▶ Aim of the task
Only the lines from the one with "Given: Click the thumbs-up" onward are wanted, through the last line of the entries, set down exactly.

(Data records)
⟨
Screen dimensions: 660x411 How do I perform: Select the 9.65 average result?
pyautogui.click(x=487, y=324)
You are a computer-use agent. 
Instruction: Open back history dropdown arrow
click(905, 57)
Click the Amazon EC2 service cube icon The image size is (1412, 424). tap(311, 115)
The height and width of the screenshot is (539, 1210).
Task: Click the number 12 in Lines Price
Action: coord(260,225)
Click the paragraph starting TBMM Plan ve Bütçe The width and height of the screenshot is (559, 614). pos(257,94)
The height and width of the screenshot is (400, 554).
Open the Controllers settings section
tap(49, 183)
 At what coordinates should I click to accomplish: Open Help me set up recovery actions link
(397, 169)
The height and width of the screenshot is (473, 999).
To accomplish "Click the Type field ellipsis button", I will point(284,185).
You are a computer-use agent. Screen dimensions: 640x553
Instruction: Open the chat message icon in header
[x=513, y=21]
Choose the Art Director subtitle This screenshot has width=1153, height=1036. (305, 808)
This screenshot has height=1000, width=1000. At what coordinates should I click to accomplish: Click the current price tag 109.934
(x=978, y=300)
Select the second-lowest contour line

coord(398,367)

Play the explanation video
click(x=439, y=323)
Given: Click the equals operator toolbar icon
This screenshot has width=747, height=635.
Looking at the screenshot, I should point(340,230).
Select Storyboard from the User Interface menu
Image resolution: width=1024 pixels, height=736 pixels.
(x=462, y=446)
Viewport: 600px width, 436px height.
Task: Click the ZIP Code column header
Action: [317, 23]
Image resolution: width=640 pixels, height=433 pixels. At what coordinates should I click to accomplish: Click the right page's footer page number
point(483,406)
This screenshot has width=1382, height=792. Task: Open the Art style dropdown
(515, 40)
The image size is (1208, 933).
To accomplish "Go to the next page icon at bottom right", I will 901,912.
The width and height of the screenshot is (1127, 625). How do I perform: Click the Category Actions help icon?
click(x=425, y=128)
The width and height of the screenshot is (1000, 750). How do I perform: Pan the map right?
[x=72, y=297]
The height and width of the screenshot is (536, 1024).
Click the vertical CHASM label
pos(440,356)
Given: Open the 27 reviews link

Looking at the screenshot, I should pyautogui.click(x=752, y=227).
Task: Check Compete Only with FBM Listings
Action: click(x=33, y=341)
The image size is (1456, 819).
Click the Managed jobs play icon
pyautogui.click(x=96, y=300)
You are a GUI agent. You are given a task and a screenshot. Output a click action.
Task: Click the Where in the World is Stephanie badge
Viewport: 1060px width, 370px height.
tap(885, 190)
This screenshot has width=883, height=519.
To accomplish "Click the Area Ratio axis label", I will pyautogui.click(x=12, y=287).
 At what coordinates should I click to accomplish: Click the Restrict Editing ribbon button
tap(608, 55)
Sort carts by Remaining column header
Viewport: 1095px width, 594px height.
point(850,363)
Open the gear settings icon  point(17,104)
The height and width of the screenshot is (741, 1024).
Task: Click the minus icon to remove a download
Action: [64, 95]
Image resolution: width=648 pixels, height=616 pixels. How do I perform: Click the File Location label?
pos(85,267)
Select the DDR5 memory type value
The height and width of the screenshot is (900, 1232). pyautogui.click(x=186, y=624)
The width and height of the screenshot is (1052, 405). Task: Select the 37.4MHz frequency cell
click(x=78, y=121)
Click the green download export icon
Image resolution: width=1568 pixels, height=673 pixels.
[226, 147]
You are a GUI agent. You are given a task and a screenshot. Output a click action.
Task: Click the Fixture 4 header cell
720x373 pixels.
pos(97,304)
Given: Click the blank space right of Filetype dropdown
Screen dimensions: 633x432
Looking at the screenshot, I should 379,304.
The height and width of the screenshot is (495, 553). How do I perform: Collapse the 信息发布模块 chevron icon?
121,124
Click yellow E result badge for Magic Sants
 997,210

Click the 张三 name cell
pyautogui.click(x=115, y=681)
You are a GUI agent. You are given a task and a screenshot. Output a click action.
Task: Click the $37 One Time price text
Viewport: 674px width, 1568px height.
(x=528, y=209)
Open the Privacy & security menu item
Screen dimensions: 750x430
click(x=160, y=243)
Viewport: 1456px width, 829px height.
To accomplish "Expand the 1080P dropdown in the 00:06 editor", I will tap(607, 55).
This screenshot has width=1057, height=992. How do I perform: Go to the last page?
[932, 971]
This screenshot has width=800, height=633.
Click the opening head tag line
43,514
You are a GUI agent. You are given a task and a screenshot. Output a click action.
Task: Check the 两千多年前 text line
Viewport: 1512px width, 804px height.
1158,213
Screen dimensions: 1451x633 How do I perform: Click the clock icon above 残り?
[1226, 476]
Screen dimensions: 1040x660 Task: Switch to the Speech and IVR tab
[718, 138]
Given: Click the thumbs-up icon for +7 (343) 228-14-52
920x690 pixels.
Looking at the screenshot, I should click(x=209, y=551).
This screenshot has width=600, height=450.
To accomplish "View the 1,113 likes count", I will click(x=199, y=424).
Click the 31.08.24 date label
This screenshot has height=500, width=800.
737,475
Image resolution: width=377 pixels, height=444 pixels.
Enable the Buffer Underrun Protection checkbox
⟩
▶ Exercise result
Given: Click the thumbs-up icon for +7 (343) 228-14-52
920x690 pixels.
Looking at the screenshot, I should click(x=209, y=551).
This screenshot has width=600, height=450.
To accomplish "View the 1,113 likes count", I will click(x=199, y=424).
Click the 31.08.24 date label
This screenshot has height=500, width=800.
737,475
Image resolution: width=377 pixels, height=444 pixels.
Enable the Buffer Underrun Protection checkbox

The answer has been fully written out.